芦屋芸術|同人誌・現代詩・小説

鍋谷末久美の「私、ただいま透析中」

 おそらく著者がこの本を書く最初のスタートラインに立ったのは、平成十八年に出版された読書会「若葉」の創作文集に、私は未読ではあるが、「裸足になった私」という作品を発表したからだろう。

 この作品の中で、著者はそれまでひたすら隠し通していた自分の病歴を、その真実を、書いた。仲間から「病気のデパート」、そんなニックネームを付けられた(本書46~47頁参照)。私は推察するに、この時、著者は事柄の真実を書く喜びを知ったのだろう。ちょっとおおげさな表現になってしまうが、真実を書くカタルシスを覚えたに違いない。

 

 「私、ただいま透析中」 鍋谷末久美著 発行所澪標 二〇二〇年十一月一日発行

 

 この本は、「朝明けの空が見たい」、「私、ただいま透析中」、「まわりは敵ばかり」、以上三部で構成された、著者の闘病記を中心にした自分史と言っていいだろう。しかし、闘病記と言っても、糖尿病から透析に至り、網膜剥離による左眼機能の消失、右眼の白内障など、自分自身の病歴をさまざまなエピソードを交えて表現しているだけではない。父親の黄色靱帯骨化症による闘病、それは母親との家庭内別居のさなかで展開するのだが、この場面に自分も関わっていく姿をさりげない筆致で著者は描いている。この指定難病68、「黄色靱帯骨化症」は後日、「病気のデパート」たる著者にもやって来る。こんなに大変な病気だったんだ、アア、あの時、もう少し父に優しくしてあげたらよかった、そんな思いを著者はそっと告白する。

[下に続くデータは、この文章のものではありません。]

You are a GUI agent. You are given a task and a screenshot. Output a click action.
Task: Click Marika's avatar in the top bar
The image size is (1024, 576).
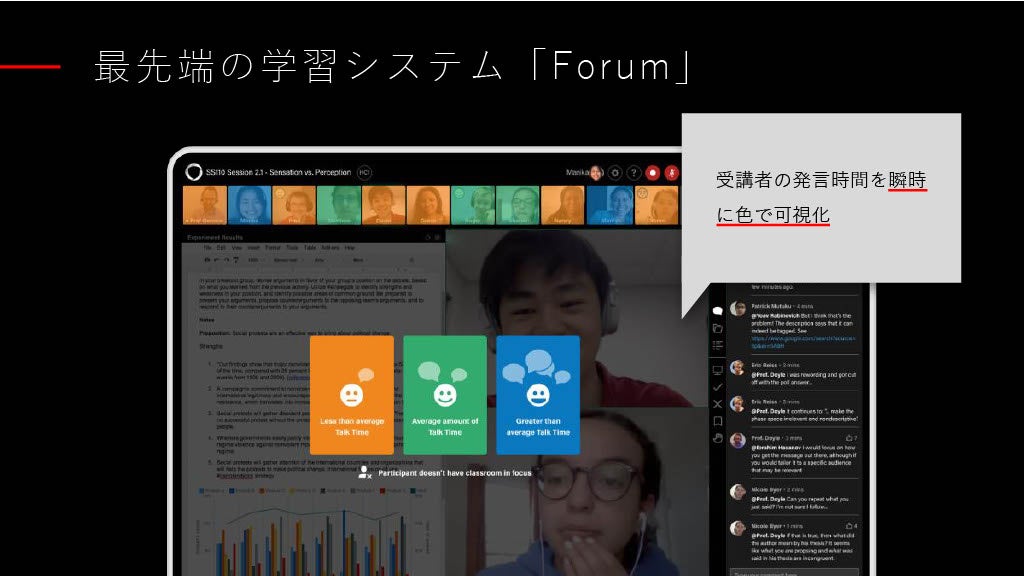pos(596,171)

 一方、母の闘病に関しては、親子の愛憎にまで踏み込んで詳細にわたって綴られている。母は、脳の深い場所にある細い血管のダメージによる「ラクナ脳梗塞」を発症する。恐らく何カ所かにわたって広い範囲で梗塞しているのだろう、ほとんど身動きが出来ない状態で著者にメールを出す。著者は周章てて電話をして、脳梗塞に違いないと判断する。母は宮崎県の都城市に住んでいる。著者は大阪の岸和田に住んでいて一週間に三回透析に通院している。だが、脳梗塞は救急治療を要するばかりか、長時間放置すれば生命さえ危険な状態にさらされる。著者は覚悟を決めて母の救援活動を開始する。パソコンで伊丹空港の最終便、19時40分発を確認。かろうじて間に合い、宮崎空港へフライト! 結果、母は救済されたのだった。その後、母を自宅に近いマンションに呼び寄せ、二人の愛憎が交叉するスサマジイ闘病劇が、描かれていく。

 著者はどんなイヤなことでも、顔を背けて逃げ出したいことでも、心の底であれこれ不平不満をつぶやきながら、最終的にはそのイヤな状況を受け入れてしまう。自分の闘病生活の時間の中に、イヤな状況に対応する時間を加算してしまう。よく損な性格と言うが、まさに著者はそんな性格で、心の底で口汚く独語するが、結局、すべてを受け入れてしまう。本質的に優しいのだろう。

 著者の文章は、平明でわかりやすい。上述したトテモ深刻な事態を、時に笑みさえ零しながら、率直に書いている。また、好きなことはトテモ好きだと、これもまた率直にわかりやすく書いている。「透析の旅」(本書96~123頁)という文章は、その思いを結晶させた作品だろう。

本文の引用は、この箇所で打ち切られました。